I Machine Head li avevamo lasciati ormai ben quattro anni fa con il precedente (ed acclamato) ‘Bloodstone & Diamonds’, erano quindi attesi ad una prova del fuoco viste le tante attese ed aspettative del loro pubblico. Noi abbiamo ascoltato per voi questo nuovo ‘Catharsis’, un album che rappresenta certamente una cerniera nella loro carriera, un nuovo inizio dove nuovi elementi sono stati inseriti e che sono parte integrante (nonché fondamentale) del loro sound. Contaminazioni stilistiche vicine al rap o al modern rock ad esempio, un groove metal che oggi si presenta in maniera differente rispetto a quanto il quartetto statunitense ci aveva abituato in passato, più melodia e meno ‘attacchi frontali’ che apriranno più di una discussione tra i loro fans (e non solo). Lungi da noi criticare a priori le loro scelte stilistiche, ci siamo avvicinati in punta di piedi ai quindici (avete letto bene….) pezzi qui inclusi: produzione di primissimo livello come sempre, esecuzioni tecniche che non sono da meno ma che trova una nostra critica ha in un eccessivo minutaggio complessivo e nelle scelte stilistiche che in alcuni frangenti hanno lasciato per lo meno sorpresi. Molti gli ascolti che però ci hanno lasciato basiti ed interdetti, ad essere onesti. Ma basta con le chiacchiere, immergiamoci più a fondo negli abissi del nuovo ‘Catharsis’: bombole, pinne e maschera ci sono…si comincia…

Volatile
Primo brano in scaletta che al grido di ‘Fuck The World’ comincia le danze con un up tempo cadenzato ma diretto, liriche taglienti come il riffing selvaggio e chirurgico. L’elemento melodico è ben presente nell’arioso chorus che però smorza in maniera troppo decisa il carattere arcigno e schizofrenico di un brano che avrebbe meritato un chorus più pieno e possente. Le chitarre del duo Flynn / Demmel disegnano assoli armonici che saranno un pò il filo conduttore dell’intero disco, uno dei tratti migliori e salienti delle quindici composizioni presenti. In sostanza ‘Volatile’ rappresenta ‘l’opener che ti aspetti’ anche se rispetto a ‘Now We Die’ contenuta nel precedente ‘Bloodstone & Diamonds’ sfigura, e non poco. I ritmi sono alti ma il modo in cui questa è stata confezionata lascia un pò l’amaro in bocca, ci si sarebbe aspettati un po’ di più dalla ‘penna’ di un esperto Rob Flynn.

Catharsis
A seguire subito la title track con il suo mellifluo ed etereo intro fin dalle cui battute iniziali Rob Flynn prende per mano la situazione conducendo bands e fans in una canzone che rappresenta un pò quello che sembra il nuovo corso dei Machine Head. I ritmi si abbassano notevolmente rispetto all’iniziale ‘Volatile’, ci troviamo di fronte ad una mid tempo nella quale il chorus è stato sapientemente ‘costruito’ con una notevole chiave melodica che spiazza un pò durante i primi ascolti.

* **Esercizi**:
1. In base alla recensione, spiega in una o due frasi perché il chorus di 'Volatile' non convince del tutto.
2. Trascrivi le righe dei dati da elaborare partendo dalla prima e fermandoti dopo quella che contiene "pos(344,149)". Lascia fuori le immagini.

* **Dati da elaborare**:
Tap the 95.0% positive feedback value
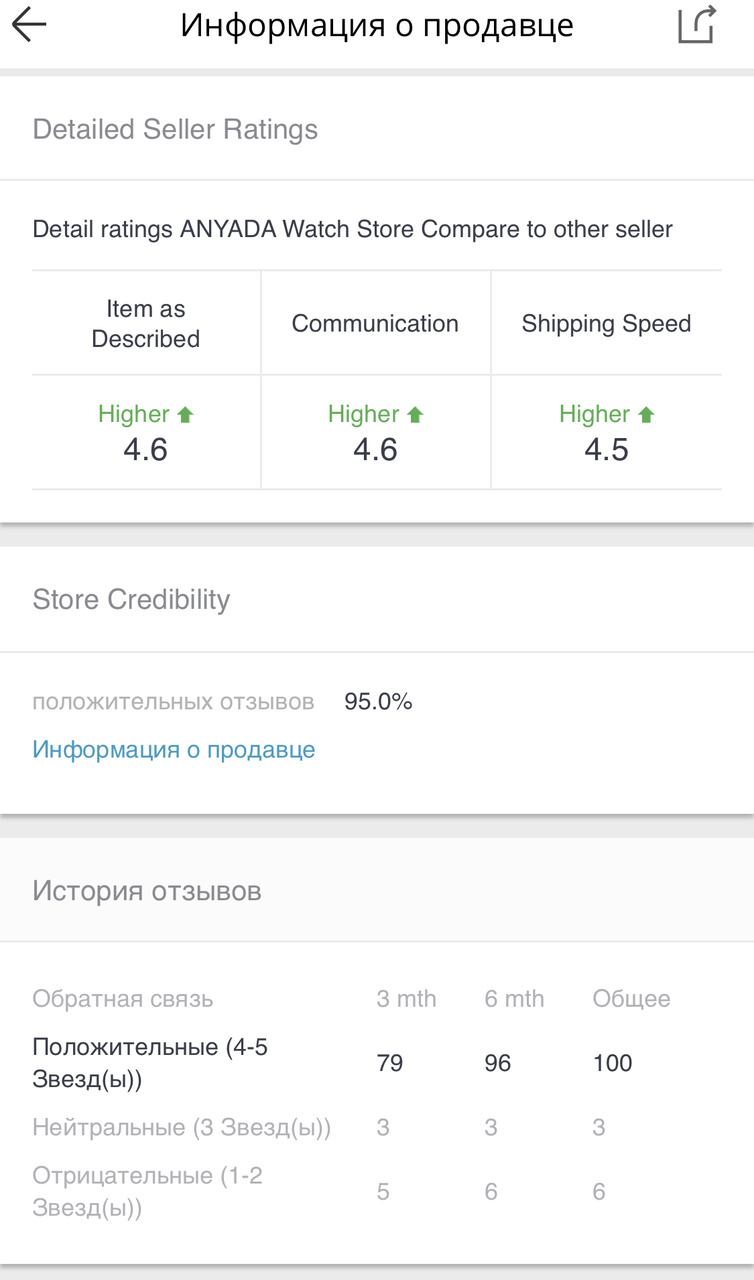The image size is (754, 1280). pos(378,702)
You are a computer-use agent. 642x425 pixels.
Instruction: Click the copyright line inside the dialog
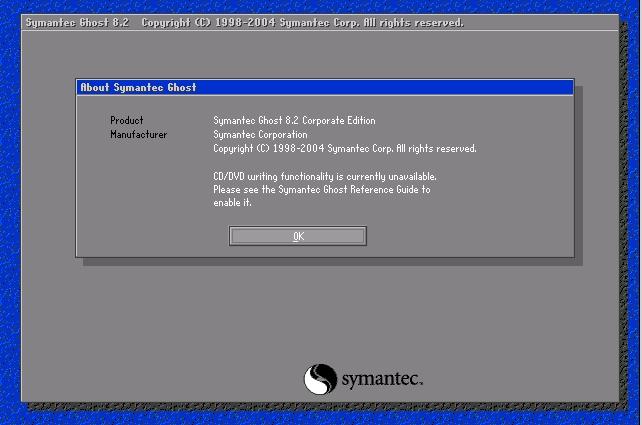pos(344,149)
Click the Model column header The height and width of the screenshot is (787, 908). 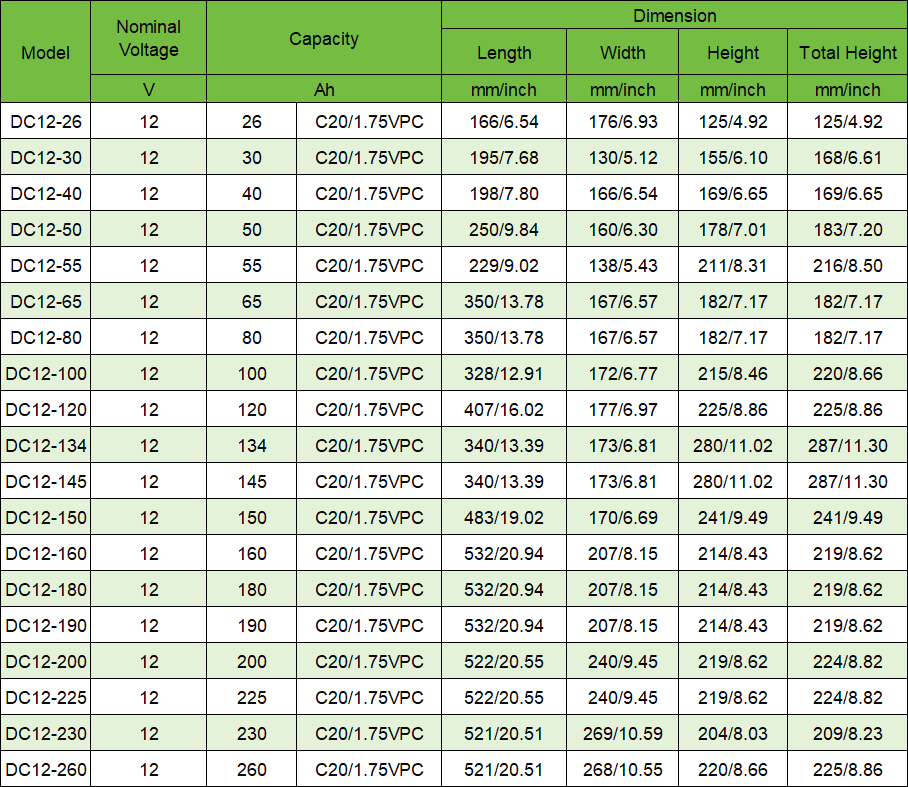click(x=45, y=52)
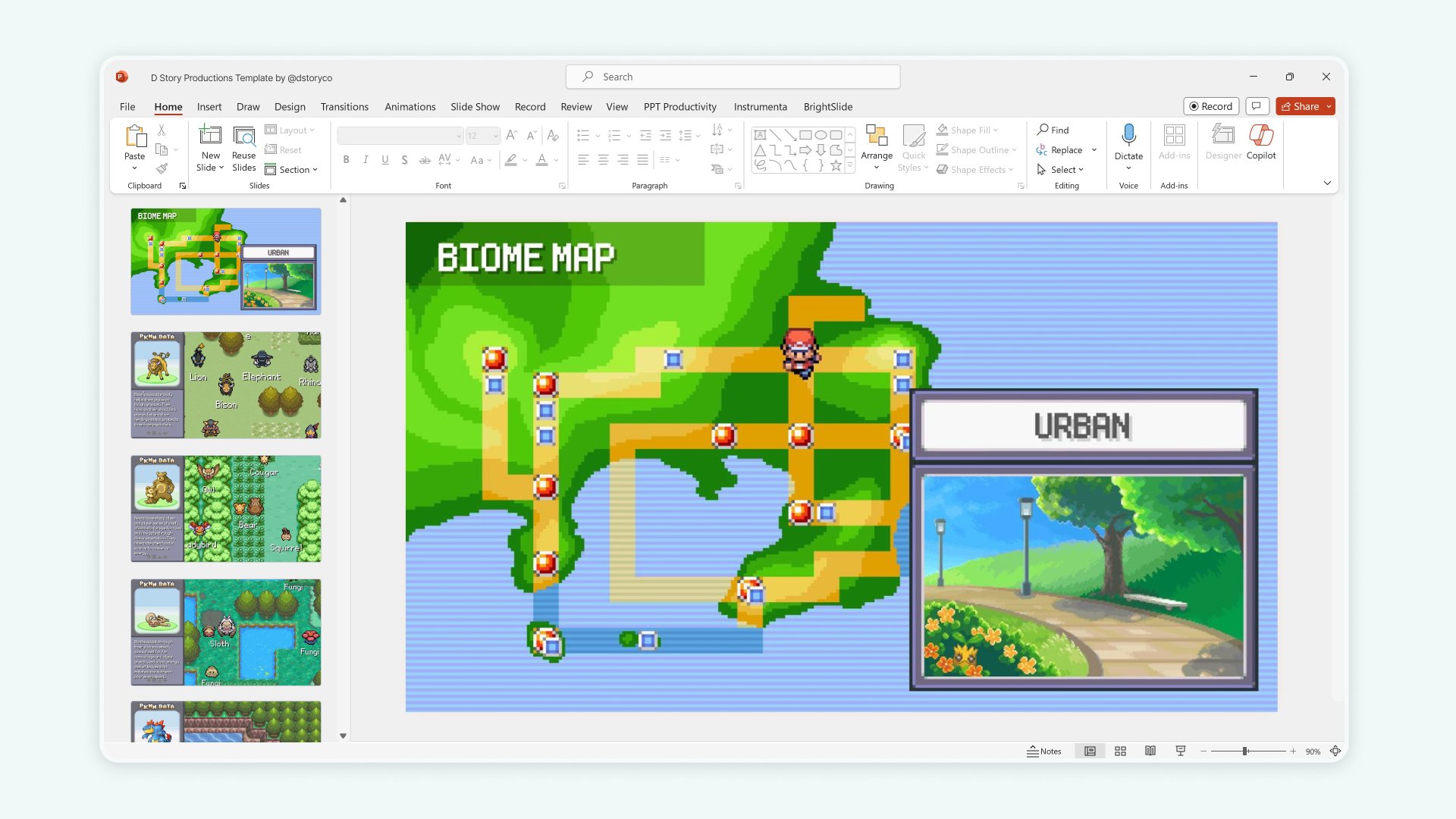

* **Risultati per esercizio**:
1. Il chorus, arioso e melodico, smorza in maniera troppo decisa il carattere arcigno e schizofrenico del brano. Il pezzo avrebbe meritato un chorus più pieno e possente.

2.
Tap the 95.0% positive feedback value
The image size is (754, 1280). pos(378,702)
You are a computer-use agent. 642x425 pixels.
Instruction: Click the copyright line inside the dialog
pos(344,149)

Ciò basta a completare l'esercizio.